Of the stone implements found in this region the most
characteristic is the celt called tcamahia which is not found in regions
not affected by the San Juan culture. These objects are found from Mesa
Verde to the Hopi pueblos. [1] A peculiar form of prehistoric
chipped chert implement occurs at Mesa Verde and elsewhere in the area.
A flint knife in the Williamson collection at Dolores was purchased from
a Ute woman who said it was found on a ruin. She wore it attached to her
belt by a buckskin thong fastened to a bead-worked cover.
1The use of these objects as heirlooms in the
Antelope altar of the Hopi supports the tradition of the Snake people
that their ancestors brought them from the San Juan.

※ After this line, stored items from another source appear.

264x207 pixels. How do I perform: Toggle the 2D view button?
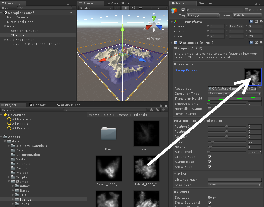pyautogui.click(x=117, y=8)
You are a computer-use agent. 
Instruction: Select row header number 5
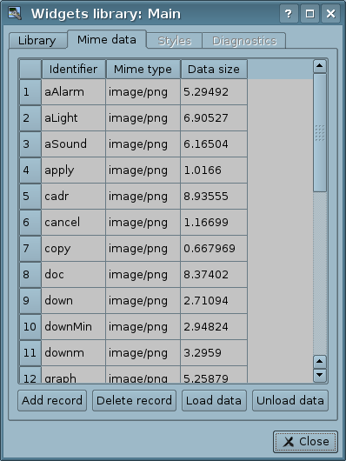point(30,196)
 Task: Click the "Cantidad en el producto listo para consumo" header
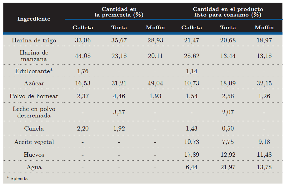(228, 12)
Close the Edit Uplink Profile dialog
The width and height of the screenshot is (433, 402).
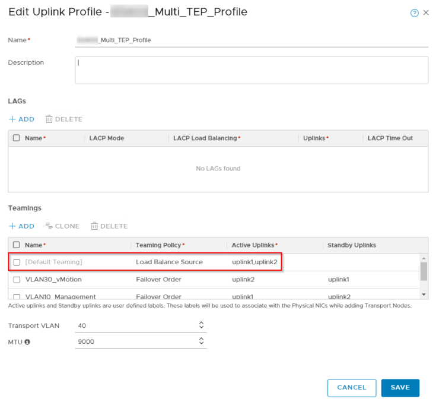[426, 13]
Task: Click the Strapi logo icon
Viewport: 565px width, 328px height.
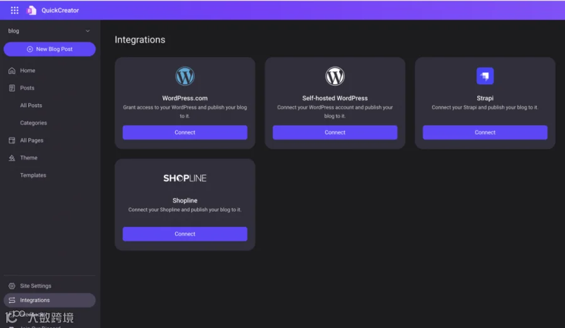Action: pos(485,76)
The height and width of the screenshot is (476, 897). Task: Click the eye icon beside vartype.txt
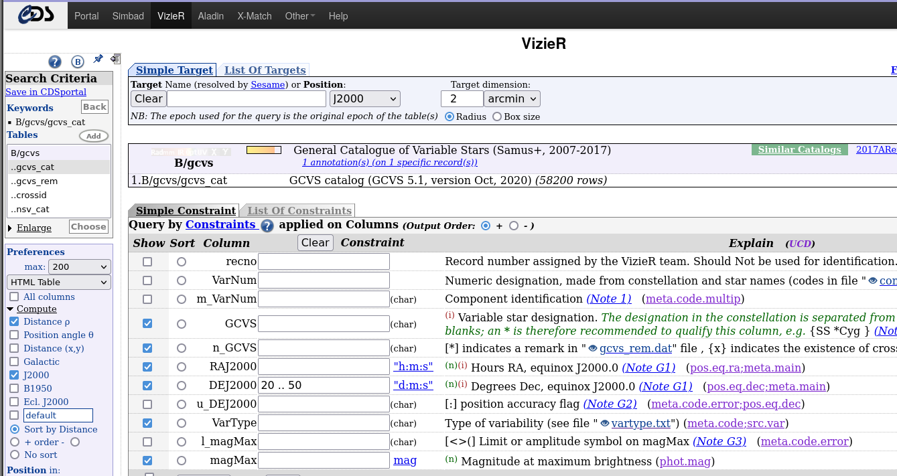[x=604, y=423]
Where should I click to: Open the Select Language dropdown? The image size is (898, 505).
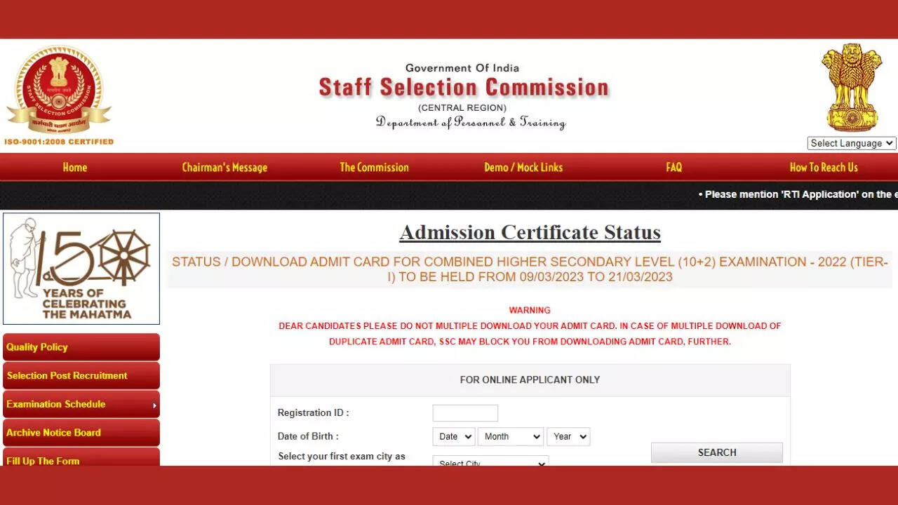[x=852, y=143]
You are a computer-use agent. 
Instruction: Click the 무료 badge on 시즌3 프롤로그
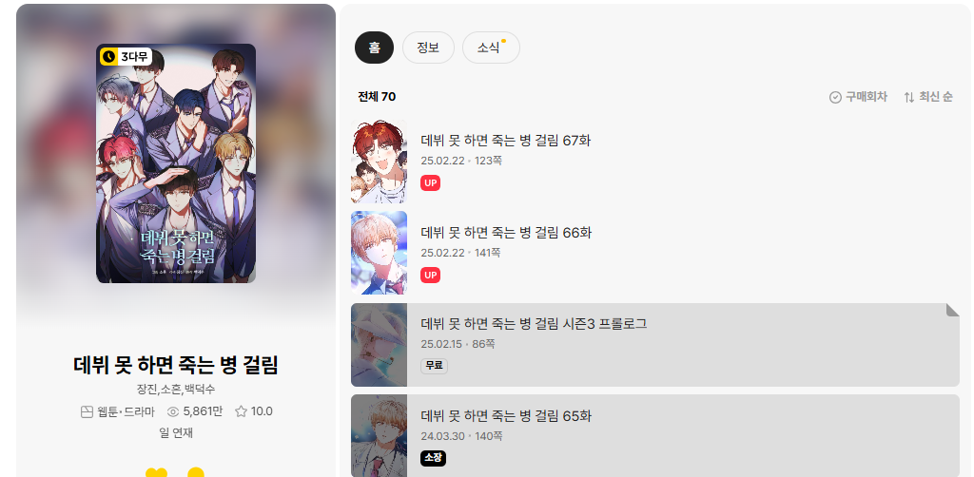434,367
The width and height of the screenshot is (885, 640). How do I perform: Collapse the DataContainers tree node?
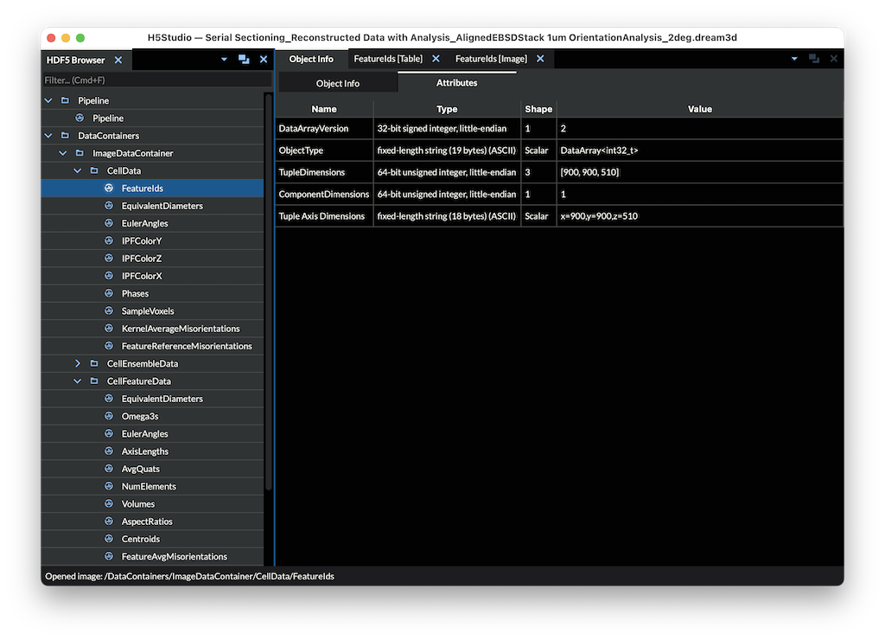coord(48,136)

Bone objects were mainly needles, dirks, and bodkins,
presenting in the main no essential differences from those repeatedly
described, especially by Nordenskiöld in his important memoir on the
cliff-dwellers of the Mesa Verde. Objects made of marine shell are
rare. The presence of flattened slabs of stone or metates showing on the
surface evidences of grinding occur with human bones in many localities,
indicating either that a custom still extant among the Pueblos of
burying the metates with the dead was observed, or that the burials were
made under floors of these long-abandoned houses. It would seem, on the
former hypothesis, that these objects were buried with the women, but as
the condition of the skeletal remains is poor the sex could not be
determined by direct observation.
The unprotected nature of the sites and the condition
of the ruins prevented the preservation of fragile articles like baskets
and fabrics, which frequently occur in caves, in one or two instances
buried under the floors. There is little doubt that excavations in
cemeteries of the open-sky ruins would reveal considerable material of
this nature, which would probably duplicate that which has been produced
from the adjacent cliff-houses. Many parts of wooden beams, mainly the
remains of flooring and roofs, were seen still in the walls, but these
as a rule were fragmentary. The ends of the timbers still adhering to
the walls show that they were cut into shape by stone implements, aided
by live embers. They appear to have been split by means of wedges made
of stone and often rubbed down smooth with polishing instruments of the
same material. The majority of these wooden beams plainly show the
action of fire, but no roof was intact. From the size of the logs shown
in fragments of beams, it is evident that
the roof supports had been brought there from some
distance; trees of the magnitude they imply do not now grow in the
neighborhood of some of the ruins where these beams occur.
HISTORIC REMAINS.
The various objects found in the ruins or on the
surface of the ground as a rule are characteristic of a people in the
stone-age culture, ignorant of metals, and therefore prehistoric, but
here and there on the surface have been picked up iron weapons which
belonged to the historic period. The old "Spanish Trail" mentioned in
preceding pages was the early highway from Santa Fe, New Mexico, to the
Great Salt Lake, and followed approximately an old Indian trail that was
probably used by the prehistoric inhabitants or the builders of the
towers. Not far from the head of Yellow Jacket Canyon a
ranchman discovered on his farm a few years ago the
blades of two Spanish iron lance heads or knives, still well preserved,
the hilts, however, being destroyed. These objects, now in Mr.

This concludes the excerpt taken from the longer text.